Врывается страшная кавалькада на площадь перед ханским дворцом. У крыльца торчит знамя Кучума – белый конский хвост на длинном шесте; под знаменем, окруженный телохранителями, сидит сам Кучум – широкий в плечах, крепкий, сильный человек лет пяти десяти. Поодаль под сабельной охраной стоит толпа бывших приближенных свергнутых властителей, а также остяцкие и вогульские князьки.
Всадники сбросили головы с пик под ноги Кучуму на дорогой ковер, предводитель отряда склонился в поклоне:
– Эти головы военачальников нечестивых сибирских царей, великий хан.
Всадники швырнули на землю Едигера и Бекбулата, силой поставили их на колени.
– А это сами нечестивцы, осмелившиеся тебе сопротивляться, великий хан.
Возле Кучума стоял грузный человек лет сорока главный ханский советник, называемый карача.
– Какой казнью их казнить, мой мудрый карача?
– Прикажи разодрать их лошадьми, великий хан, – зловеще сказал карача.
Кучум поцарапал шею под короткой черной бородой, усмехнулся.
– Нет… Эти нечестивцы оскорбили свой народ данью русскому царю.
– Ты сам – порождение шайтана, – вскричал Едигер.
Бекбулат вскочил, повернулся к толпе, закричал:
– Не служите проклятому Кучуму! Много горя он принесет нашей земле!
Пока плетьми и пинками успокаивали Едигера и Бекбулата, Кучум снова царапал ногтями шею. И с той же усмешкой продолжал:
– Эти нечестивцы предали забвению то славное время, когда мы, потомки великого хана Чингиза, сами брали дань с русских земель и с половины мира. И они осмелились называться татарскими ханами, осмелились осквернить своими вонючими задами серебряные ханские тропы! За это я приказал расплавить их троны на огне, а жидкое серебро влить им в глотки. Исполнить!
Из какой-то пристройки к дворцу с дымящимися ковшами выбежали нукеры. Возглас ужаса вспух над площадью. Связанным Едигеру и Бекбулату заломили головы, кинжалами разжали зубы, стали лить в глотки расплавленное серебро…
А Кучум в третий раз поцарапал пальцами шею.
Когда Едигер и Бекбулат, облитые застывшим серебром, лежали бездыханные в пыли, Кучум мягким и доброжелательным голосом произнес:
– Кто хочет служить мне – перейти на эту сторону.
Какое-то время толпа мурз, беков и князьков стояла недвижимо. Потом отделился от нее один человек лет 30, молча шагнул в указанную сторону, потом другой.

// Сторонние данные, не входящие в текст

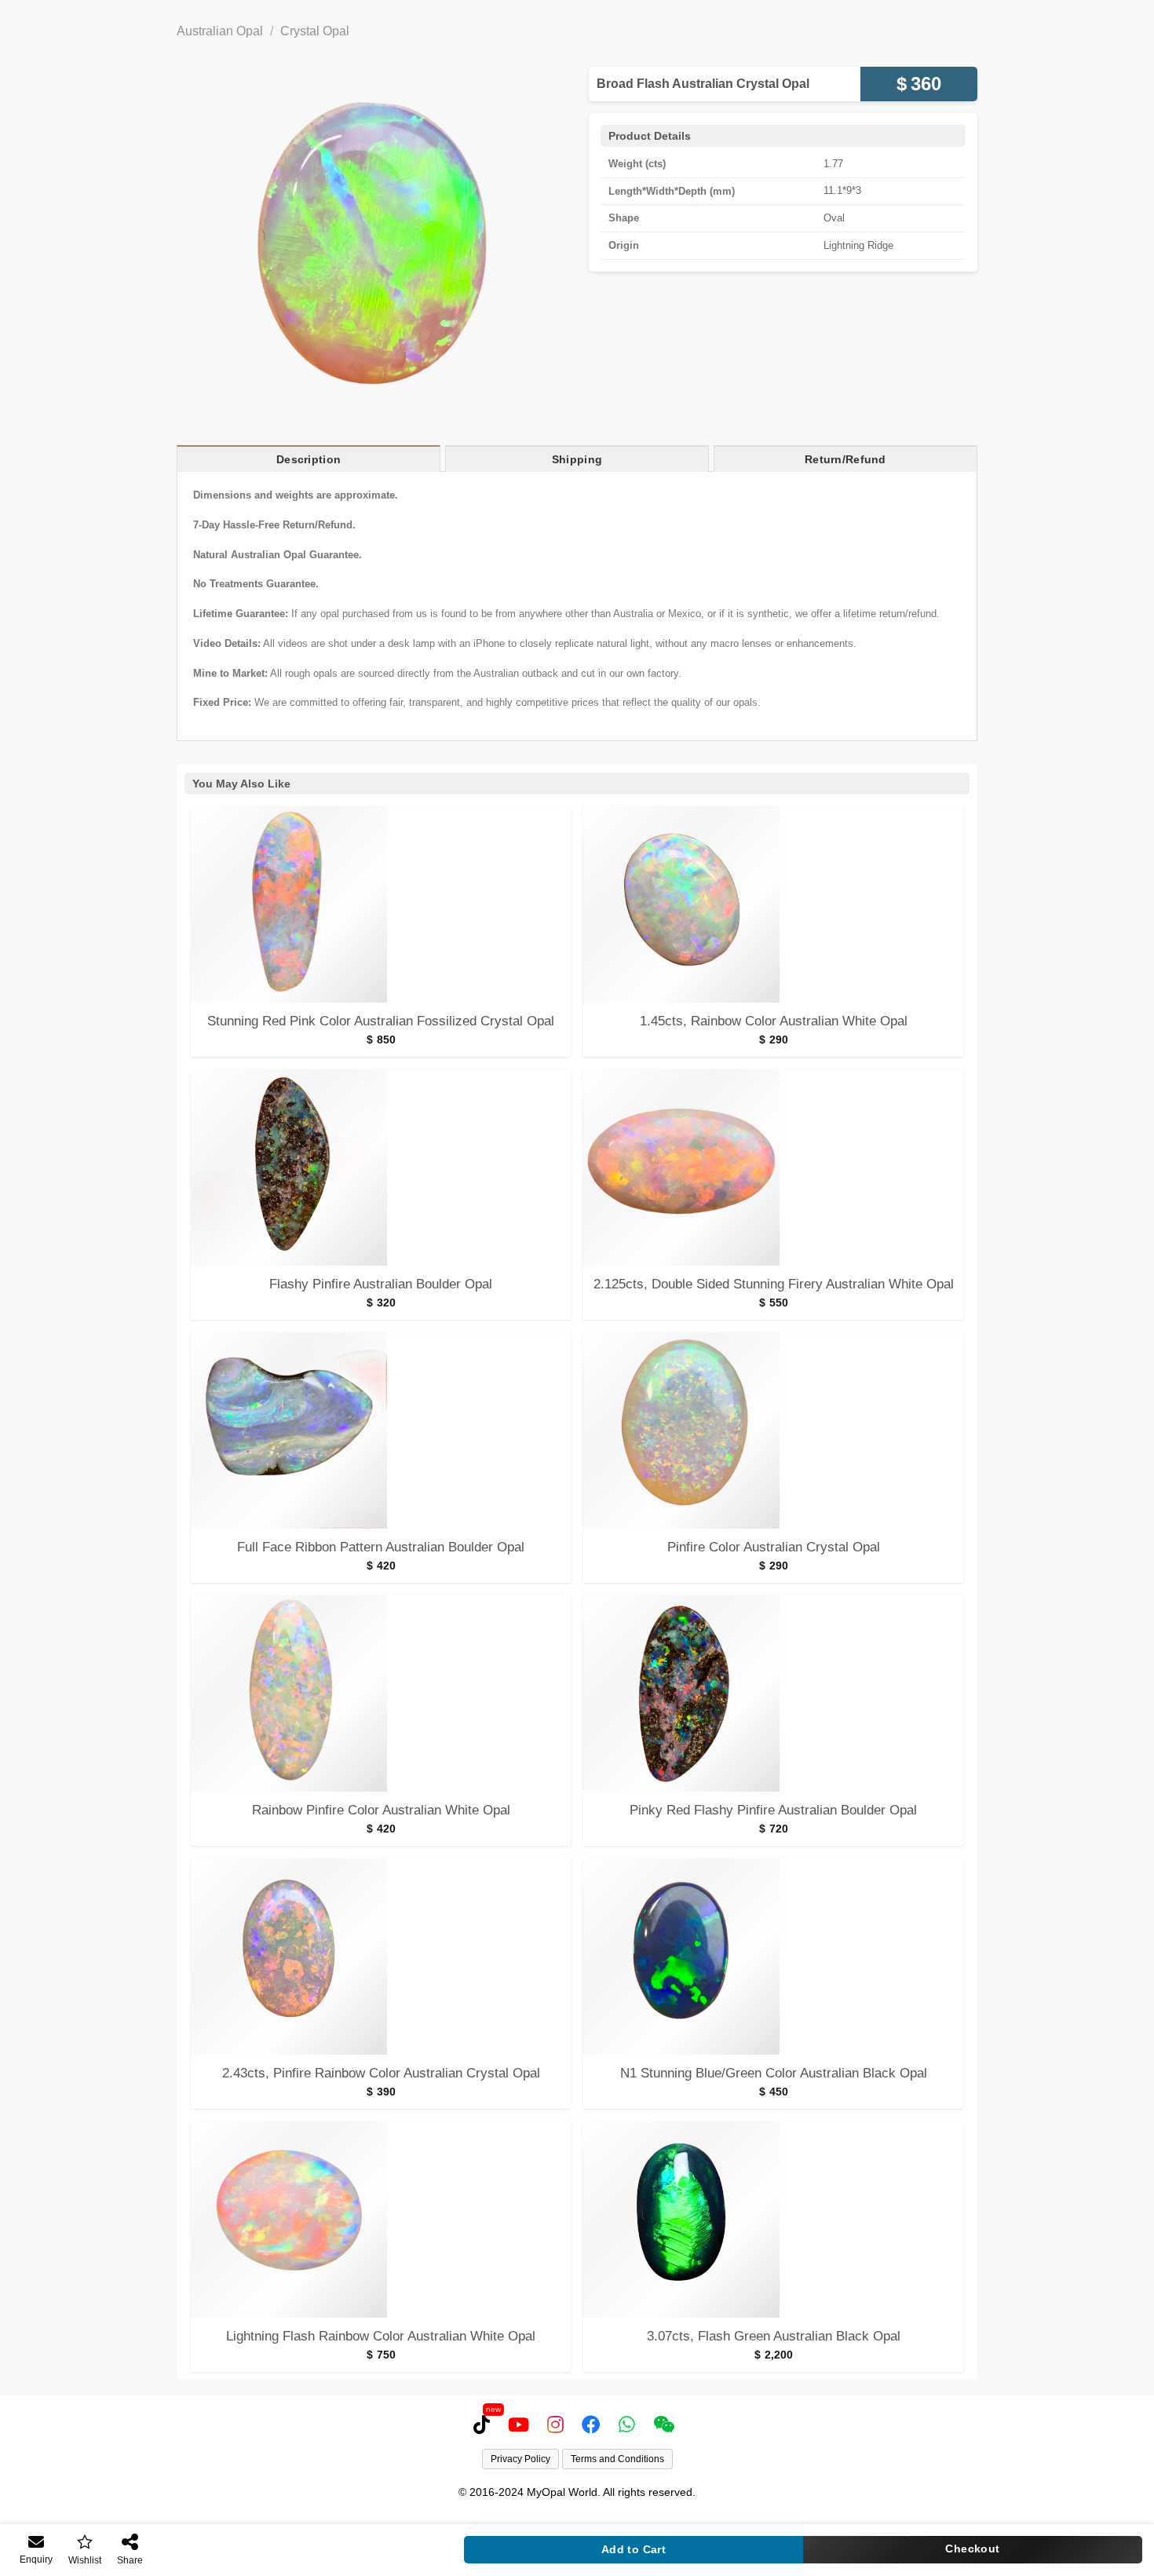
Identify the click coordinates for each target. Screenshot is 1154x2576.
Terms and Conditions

Свирепого вида нукер, яростно хлестнув первого плетью, прокричал:
– Имя! Называй свое имя!
– Вогульский князь Юмшан…
Затем поспешно прокричали свои имена еще четверо:
Мурза Баянда…
Князь остяцкий Бояр…
Тебендинский князь Елыгай…
– Князь Самар…
Больше из толпы никто не выходил…
Кучум помедлил, встал. Был он высок и могуч, на поясе болталась сабля в драгоценных ножнах. Еще раз провел пальцами по шее и опять с мягкой улыбкой сказал:
– Я на службу к себе два раза не приглашаю. Этих пятерых прошу на ханский пир. Остальных отвести в лес, сломать каждому спину и бросить в лесу на корм зверям.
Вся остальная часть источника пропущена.